■ **Document**:
# Glasgow Premium Service Centre - FLR(M) success



## teuchter (Dec 12, 2011)

Just thought I'd share our experience this morning at the Glasgow PSC. We were applying for our second 2.5-year visa (FLR(M)) on the 5-year route and booked the appointment for 10.30 this morning about a month ago.

We arrived at the centre much earlier than expected (9.40am) but were immediately granted entry by the security guards, who proceeded to clear us through the airport-style security scanner.

We were then shown into the waiting room, where a jolly gentleman at reception handed us a numbered ticket and explained the procedure. There is armchair/sofa-style seating for around 20 people here; a hot drinks machine (60p/cup) and a large-screen TV playing BBC News on mute. Leading off this is the open plan 'service counter' area (counters 1 to 7) and the biometrics area opposite that (doors 8 and 9). There were about 10 people waiting when we arrived.

At 9.55am our number was called and we proceeded to the designated counter. A brusque but efficient gentleman asked for our two piles of documents (originals + copies); asked what visa we were applying for; if we had included all requisite documents (we said we had) and if we met the financial requirement of £18,600 - to which we responded that since I (the sponsor) am in receipt of DLA, we therefore only had to prove 'adequate maintenance'. He noted this down.

■ **Given entries**:
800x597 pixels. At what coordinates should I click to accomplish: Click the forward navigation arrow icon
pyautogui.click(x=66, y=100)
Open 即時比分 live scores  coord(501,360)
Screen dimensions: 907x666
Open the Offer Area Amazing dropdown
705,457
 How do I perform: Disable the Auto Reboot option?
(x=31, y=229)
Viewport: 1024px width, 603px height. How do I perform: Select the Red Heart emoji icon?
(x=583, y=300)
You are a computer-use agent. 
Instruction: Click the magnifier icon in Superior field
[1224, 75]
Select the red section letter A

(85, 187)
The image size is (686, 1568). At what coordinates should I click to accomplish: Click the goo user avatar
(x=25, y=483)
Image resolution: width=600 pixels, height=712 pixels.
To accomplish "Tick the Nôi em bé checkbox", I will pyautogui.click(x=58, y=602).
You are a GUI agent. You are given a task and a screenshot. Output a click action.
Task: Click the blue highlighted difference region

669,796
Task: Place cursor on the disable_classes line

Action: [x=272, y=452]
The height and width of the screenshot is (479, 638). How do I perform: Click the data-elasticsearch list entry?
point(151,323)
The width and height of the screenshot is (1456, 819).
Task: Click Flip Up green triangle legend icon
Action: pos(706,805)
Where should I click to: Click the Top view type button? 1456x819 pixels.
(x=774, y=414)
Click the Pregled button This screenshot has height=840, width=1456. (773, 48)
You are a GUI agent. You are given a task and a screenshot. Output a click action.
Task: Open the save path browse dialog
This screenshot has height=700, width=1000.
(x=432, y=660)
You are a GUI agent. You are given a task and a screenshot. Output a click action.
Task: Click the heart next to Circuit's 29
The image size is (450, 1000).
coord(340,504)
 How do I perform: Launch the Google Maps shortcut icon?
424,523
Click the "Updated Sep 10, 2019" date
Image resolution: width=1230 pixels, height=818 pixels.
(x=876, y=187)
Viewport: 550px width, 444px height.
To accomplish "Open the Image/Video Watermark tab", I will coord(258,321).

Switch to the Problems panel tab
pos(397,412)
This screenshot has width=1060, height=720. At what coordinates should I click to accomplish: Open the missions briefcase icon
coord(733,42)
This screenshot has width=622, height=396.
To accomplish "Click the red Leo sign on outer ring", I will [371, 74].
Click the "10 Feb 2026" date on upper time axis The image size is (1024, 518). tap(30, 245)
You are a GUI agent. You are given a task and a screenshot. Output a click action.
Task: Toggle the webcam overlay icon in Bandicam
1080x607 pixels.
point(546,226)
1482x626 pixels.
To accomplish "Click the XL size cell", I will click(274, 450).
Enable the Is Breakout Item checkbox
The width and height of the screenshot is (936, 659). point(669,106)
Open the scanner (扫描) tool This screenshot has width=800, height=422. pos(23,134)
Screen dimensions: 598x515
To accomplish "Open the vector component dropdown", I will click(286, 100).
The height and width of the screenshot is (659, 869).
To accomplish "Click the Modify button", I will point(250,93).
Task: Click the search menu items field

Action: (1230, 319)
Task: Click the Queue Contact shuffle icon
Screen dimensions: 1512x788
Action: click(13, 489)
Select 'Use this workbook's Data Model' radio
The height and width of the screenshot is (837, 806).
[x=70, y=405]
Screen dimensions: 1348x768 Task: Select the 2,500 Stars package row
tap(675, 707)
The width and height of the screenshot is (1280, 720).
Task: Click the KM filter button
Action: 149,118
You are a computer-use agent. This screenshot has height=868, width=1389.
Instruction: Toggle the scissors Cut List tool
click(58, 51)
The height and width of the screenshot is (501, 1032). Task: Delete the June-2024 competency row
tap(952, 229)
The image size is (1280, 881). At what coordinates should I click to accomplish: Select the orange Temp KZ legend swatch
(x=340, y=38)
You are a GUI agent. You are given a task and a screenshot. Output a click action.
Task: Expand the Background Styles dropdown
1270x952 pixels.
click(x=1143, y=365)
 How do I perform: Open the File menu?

■ **Exercise**:
Please quote the forum post about the Glasgow visa appointment word for word, starting with "We were then" and going on through "when we arrived.". These records have no connection to the forum post about the Glasgow visa appointment.

■ **Result of this task**:
We were then shown into the waiting room, where a jolly gentleman at reception handed us a numbered ticket and explained the procedure. There is armchair/sofa-style seating for around 20 people here; a hot drinks machine (60p/cup) and a large-screen TV playing BBC News on mute. Leading off this is the open plan 'service counter' area (counters 1 to 7) and the biometrics area opposite that (doors 8 and 9). There were about 10 people waiting when we arrived.